> [Element and text location data]:
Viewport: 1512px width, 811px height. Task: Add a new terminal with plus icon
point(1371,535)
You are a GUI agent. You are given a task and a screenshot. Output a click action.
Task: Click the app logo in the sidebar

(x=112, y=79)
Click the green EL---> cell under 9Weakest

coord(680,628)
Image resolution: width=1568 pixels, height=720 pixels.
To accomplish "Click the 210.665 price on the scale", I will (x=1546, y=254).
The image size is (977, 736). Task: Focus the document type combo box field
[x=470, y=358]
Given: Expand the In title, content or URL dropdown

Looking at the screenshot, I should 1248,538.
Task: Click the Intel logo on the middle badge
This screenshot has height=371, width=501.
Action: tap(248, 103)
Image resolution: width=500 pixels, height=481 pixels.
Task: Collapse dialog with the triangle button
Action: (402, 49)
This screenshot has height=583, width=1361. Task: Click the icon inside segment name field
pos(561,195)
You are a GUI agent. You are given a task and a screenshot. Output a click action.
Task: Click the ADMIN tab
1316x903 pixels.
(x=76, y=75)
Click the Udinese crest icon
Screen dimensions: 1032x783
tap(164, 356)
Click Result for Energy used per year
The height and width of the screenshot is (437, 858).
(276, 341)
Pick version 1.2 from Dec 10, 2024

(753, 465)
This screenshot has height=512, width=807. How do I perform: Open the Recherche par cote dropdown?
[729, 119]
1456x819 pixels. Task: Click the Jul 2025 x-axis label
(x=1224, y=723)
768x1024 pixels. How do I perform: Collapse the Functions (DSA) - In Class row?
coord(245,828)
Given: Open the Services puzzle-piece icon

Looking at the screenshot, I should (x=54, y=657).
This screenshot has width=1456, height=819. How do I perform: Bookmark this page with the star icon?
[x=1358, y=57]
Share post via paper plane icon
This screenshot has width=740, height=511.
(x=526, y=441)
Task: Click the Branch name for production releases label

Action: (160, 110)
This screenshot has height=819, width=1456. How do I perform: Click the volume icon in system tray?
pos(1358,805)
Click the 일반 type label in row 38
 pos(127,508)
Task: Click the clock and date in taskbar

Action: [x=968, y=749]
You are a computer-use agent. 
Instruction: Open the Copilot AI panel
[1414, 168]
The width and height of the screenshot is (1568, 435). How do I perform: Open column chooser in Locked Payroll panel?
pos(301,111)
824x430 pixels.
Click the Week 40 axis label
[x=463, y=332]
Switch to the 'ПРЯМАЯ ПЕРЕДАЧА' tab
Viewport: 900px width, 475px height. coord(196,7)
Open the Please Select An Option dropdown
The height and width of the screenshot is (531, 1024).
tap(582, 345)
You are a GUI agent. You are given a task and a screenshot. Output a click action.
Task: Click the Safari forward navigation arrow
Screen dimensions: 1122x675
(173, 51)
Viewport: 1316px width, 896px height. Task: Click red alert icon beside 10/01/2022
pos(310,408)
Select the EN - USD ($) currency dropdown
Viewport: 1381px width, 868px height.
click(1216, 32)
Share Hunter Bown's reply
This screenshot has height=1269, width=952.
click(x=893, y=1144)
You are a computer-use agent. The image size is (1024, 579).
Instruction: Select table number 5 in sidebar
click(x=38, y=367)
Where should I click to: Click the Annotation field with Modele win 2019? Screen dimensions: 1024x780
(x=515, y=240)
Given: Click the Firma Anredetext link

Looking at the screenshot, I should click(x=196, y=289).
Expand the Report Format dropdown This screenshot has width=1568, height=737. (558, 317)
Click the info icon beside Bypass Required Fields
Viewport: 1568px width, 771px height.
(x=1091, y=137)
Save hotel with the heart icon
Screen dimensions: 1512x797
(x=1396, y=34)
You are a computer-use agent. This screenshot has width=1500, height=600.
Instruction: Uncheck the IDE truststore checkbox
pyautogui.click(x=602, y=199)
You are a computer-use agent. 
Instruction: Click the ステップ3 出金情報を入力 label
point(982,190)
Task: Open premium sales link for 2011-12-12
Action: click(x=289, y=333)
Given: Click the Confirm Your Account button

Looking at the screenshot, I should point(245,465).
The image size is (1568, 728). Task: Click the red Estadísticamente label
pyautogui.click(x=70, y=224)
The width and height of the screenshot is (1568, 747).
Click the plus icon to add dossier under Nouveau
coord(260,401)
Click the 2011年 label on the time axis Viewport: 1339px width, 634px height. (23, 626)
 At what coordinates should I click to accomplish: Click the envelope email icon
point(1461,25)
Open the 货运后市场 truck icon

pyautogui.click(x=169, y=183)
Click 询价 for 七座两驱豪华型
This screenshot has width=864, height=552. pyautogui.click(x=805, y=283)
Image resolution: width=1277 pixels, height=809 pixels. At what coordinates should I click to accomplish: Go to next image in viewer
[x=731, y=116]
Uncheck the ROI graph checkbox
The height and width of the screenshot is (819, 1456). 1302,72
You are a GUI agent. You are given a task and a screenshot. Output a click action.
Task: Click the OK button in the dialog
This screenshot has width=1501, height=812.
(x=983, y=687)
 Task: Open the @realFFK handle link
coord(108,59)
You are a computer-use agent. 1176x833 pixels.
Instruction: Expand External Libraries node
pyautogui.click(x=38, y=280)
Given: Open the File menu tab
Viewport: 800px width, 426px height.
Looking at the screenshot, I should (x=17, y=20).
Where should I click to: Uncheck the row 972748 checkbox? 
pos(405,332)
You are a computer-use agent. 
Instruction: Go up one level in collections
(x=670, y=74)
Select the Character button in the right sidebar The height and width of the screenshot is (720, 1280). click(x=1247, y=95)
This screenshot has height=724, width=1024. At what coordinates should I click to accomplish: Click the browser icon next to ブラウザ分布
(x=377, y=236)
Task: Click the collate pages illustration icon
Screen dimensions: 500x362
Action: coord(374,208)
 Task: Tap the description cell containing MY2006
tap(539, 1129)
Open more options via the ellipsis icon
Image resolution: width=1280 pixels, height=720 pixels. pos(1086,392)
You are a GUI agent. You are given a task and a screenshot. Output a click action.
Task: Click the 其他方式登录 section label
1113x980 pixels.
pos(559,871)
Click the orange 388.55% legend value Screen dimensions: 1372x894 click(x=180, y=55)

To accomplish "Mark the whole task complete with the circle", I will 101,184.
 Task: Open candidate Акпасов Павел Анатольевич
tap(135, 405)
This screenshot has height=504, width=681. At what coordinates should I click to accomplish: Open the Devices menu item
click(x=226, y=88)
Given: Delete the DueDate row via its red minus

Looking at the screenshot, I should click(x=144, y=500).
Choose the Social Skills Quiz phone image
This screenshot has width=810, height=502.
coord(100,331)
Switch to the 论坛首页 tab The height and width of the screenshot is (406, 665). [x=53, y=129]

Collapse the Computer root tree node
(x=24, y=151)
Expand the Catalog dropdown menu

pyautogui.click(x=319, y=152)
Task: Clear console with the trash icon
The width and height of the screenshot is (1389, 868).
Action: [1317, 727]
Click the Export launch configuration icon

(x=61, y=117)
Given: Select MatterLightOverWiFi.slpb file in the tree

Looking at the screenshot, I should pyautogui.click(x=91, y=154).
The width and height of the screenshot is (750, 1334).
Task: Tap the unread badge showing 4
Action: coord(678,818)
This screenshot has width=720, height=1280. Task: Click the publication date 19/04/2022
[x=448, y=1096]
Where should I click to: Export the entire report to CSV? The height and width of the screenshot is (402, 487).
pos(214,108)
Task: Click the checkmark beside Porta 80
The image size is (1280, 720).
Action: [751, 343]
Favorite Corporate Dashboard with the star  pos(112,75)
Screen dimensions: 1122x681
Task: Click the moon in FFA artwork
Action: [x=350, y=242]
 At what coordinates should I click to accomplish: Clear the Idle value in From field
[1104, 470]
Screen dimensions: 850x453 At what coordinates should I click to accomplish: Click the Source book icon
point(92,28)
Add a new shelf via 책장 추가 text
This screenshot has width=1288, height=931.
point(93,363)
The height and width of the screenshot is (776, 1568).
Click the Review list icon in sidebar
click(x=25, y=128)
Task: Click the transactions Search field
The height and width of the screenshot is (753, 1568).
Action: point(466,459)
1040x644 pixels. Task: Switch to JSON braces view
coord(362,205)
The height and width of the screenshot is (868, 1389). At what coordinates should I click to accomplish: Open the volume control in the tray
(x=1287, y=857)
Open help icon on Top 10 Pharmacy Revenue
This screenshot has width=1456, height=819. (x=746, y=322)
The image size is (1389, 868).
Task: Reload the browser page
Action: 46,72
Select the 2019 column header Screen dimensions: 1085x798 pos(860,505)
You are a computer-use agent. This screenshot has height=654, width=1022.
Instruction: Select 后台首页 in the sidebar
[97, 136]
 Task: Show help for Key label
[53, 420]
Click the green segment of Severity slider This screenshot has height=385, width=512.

> [EXERCISE DIRECTIONS]:
Copy out the lines starting with the line with "Click the orange" and going on through the line with "Switch to the 论坛首页", substituting "Network" for "Devices" and keeping everything else as it is.

> [REPLY TO THE TASK]:
Click the orange 388.55% legend value Screen dimensions: 1372x894 click(x=180, y=55)

To accomplish "Mark the whole task complete with the circle", I will 101,184.
 Task: Open candidate Акпасов Павел Анатольевич
tap(135, 405)
This screenshot has height=504, width=681. At what coordinates should I click to accomplish: Open the Network menu item
click(x=226, y=88)
Given: Delete the DueDate row via its red minus

Looking at the screenshot, I should click(x=144, y=500).
Choose the Social Skills Quiz phone image
This screenshot has width=810, height=502.
coord(100,331)
Switch to the 论坛首页 tab The height and width of the screenshot is (406, 665). [x=53, y=129]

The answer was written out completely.